Senior Jay Rose is one of the five students working at the site. He has been using programming and electrical engineering skills at the site by working with the programming language Simulink, a MATLAB software, as well as the telescope’s Field-Programmable Gate Array, which processes incoming signals. Earlier in the summer, Rose spent eight weeks in China working with the National Astronomical Observatory of China (NAOC), where he had an internship at the Five-hundred-meter Aperture Spherical Telescope (FAST) in Pingtang, China, the largest radio telescope in the world.
The other students include sophomores Philip Andrews, Nathaniel Birzer, Sashabaw Niedbalski, and Caleb Ramette, who worked on construction and technical duties.
Ramette explained that the group used a spectrum analyzer to identify radio interference, determining the quality of the data.
“The radio frequency interference (RFI) could be thought of as analogous to light pollution for a telescope that operates in the visible spectrum,” Ramette said. “More RFI presence means that the data collected with the telescope will be limited.”
Dolch said that the array often picks up CB radio, FM stations, and activity at nearby houses. If a potential astrophysical signal is detected, the telescope’s computers will then send out alerts to the collaborating stations in West Virginia, Texas, New Mexico, and California. If the other stations notice the same activity, chances are the signals actually indicate some legitimate astrophysical change instead of RFI.
The site allows students to explore the increased interest in computer science and engineering at Hillsdale. During the construction of the site, students essentially practiced electrical engineering techniques.
“Now that we have the permanent site in place, it opens so many doors for ourselves and future students to use the instrument to study cutting edge physics like Fast Radio Bursts (FRBs), and I think that is pretty attractive to students interested in physics who are considering attending the college,” Andrews said.
Dolch said that while this type of station has never been located in a climate as cold as Hillsdale, the construction of the array allows it to work in all seasons, given proper maintenance.
“There were more than a few roadblocks along the way, and they were certainly frustrating to come up with and enact solutions for, but my fellow researchers and I, with Dr. Dolch’s guidance, were always able to work together as a team, which was the best part of the research,” Birzer said.

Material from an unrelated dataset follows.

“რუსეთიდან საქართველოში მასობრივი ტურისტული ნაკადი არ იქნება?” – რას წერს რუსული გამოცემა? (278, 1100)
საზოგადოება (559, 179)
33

Andrews said he particularly enjoyed when the team rented a Ditch Witch machine, which allowed them to avoid manually digging more than 700 feet of trench to bury the array’s cables, allowing them to efficiently hide the wiring from animals that might otherwise chew them.
Dolch said that the station will not only be an educational resource for students in the physics department and his colleagues, but that other students also will have the opportunity to learn from the display.
“This is a chance for a small department from a school most people don’t think of as having as strong of sciences as it does to put its name in with research universities many times Hillsdale’s size, in a fast expanding area in physics,” Andrews said.